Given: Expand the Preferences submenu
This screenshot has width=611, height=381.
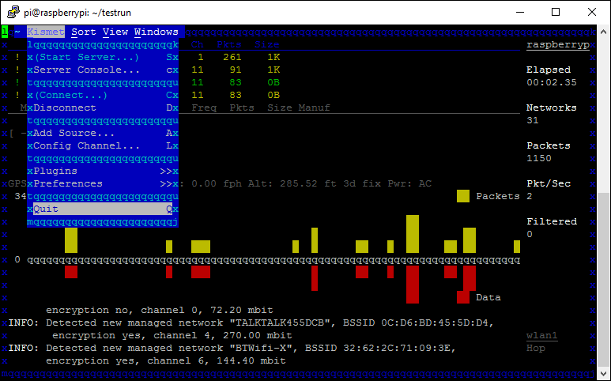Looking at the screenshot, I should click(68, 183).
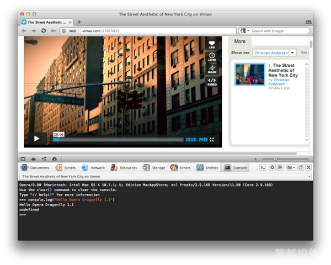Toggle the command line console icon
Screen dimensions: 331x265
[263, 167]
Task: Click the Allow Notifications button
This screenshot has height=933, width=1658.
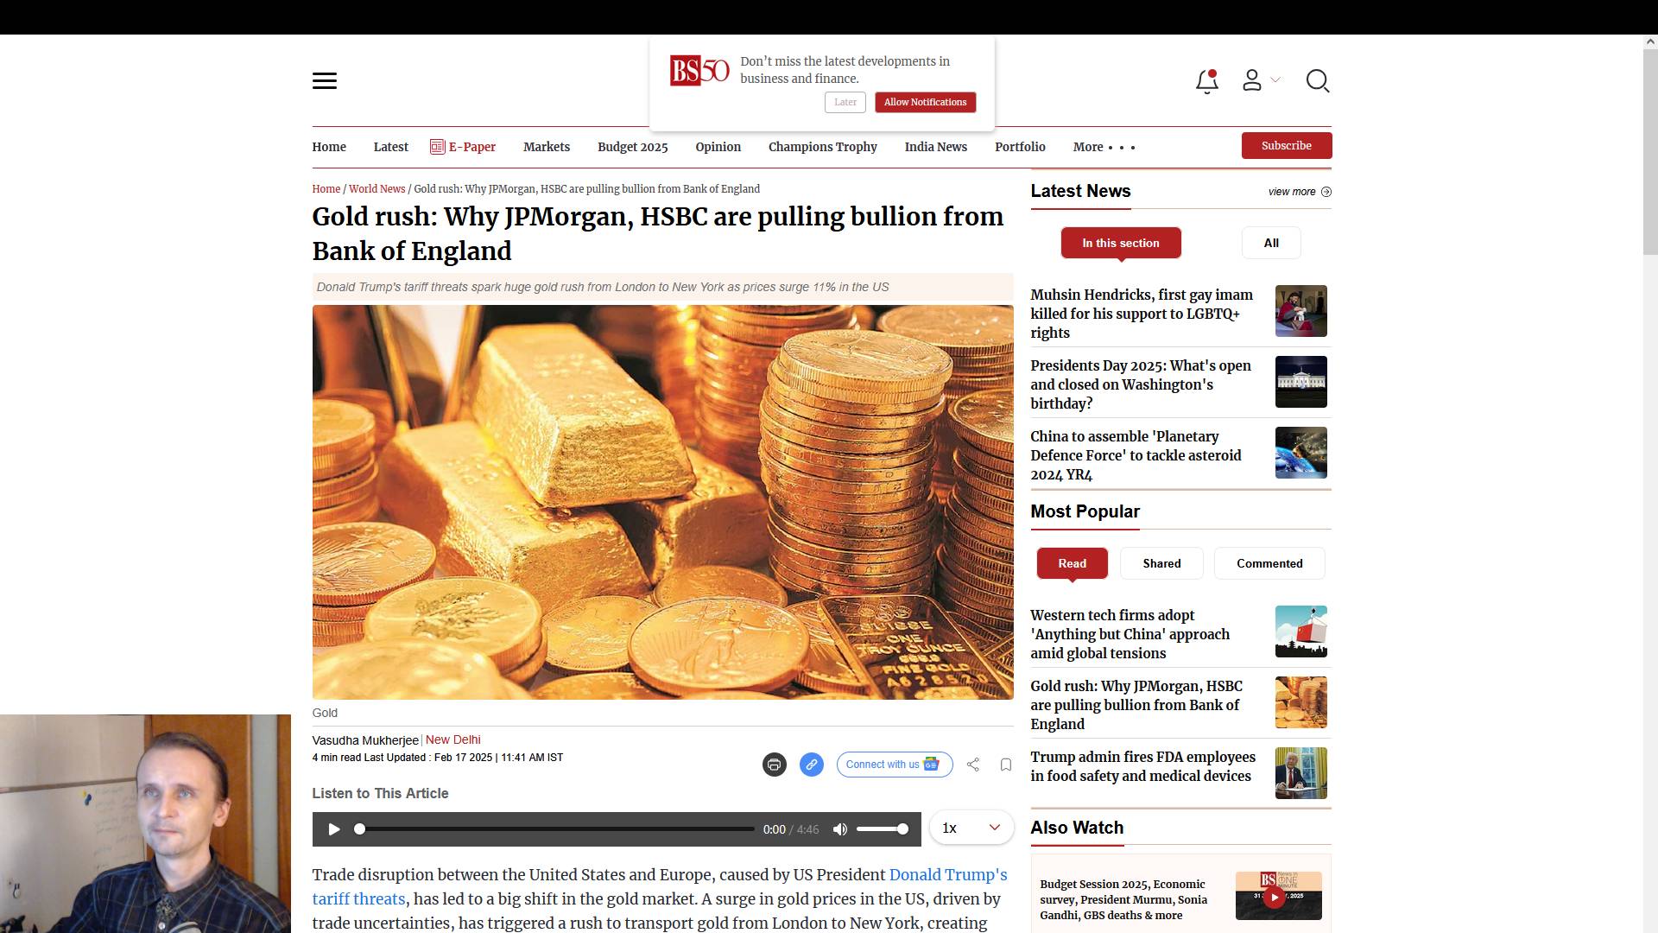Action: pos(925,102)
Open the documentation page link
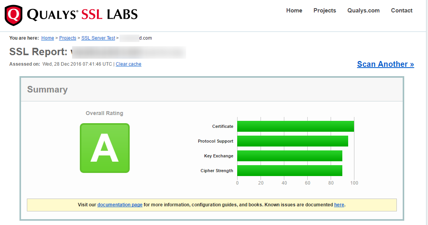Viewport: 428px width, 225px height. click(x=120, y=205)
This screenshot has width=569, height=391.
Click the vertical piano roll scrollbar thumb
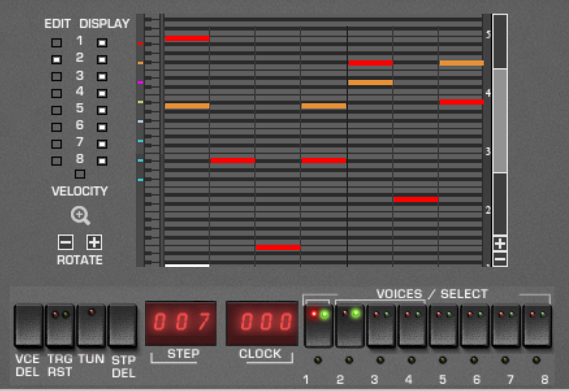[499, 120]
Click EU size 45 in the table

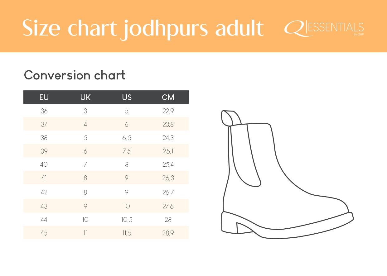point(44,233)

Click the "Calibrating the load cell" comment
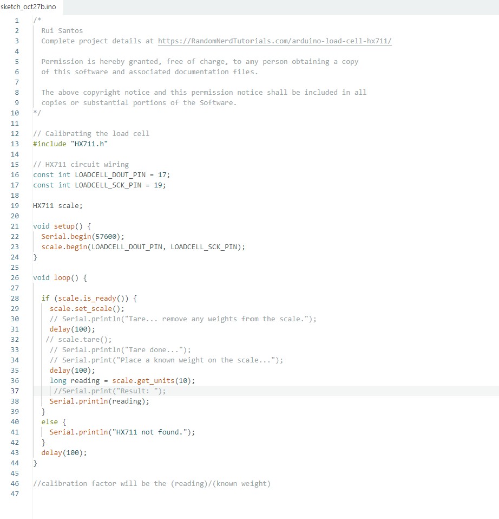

^^^^^^^^^^^^^^^^

From the top of the records through the line that contains "Action: pos(925,102)", change "Preferences" to "Settings" and give those lines again with nothing else altered. Leave the pictures out.

Output of the exercise:
Given: Expand the Settings submenu
This screenshot has width=611, height=381.
Looking at the screenshot, I should click(68, 183).
Toggle the command line console icon
Screen dimensions: 331x265
[263, 167]
Task: Click the Allow Notifications button
This screenshot has height=933, width=1658.
Action: pos(925,102)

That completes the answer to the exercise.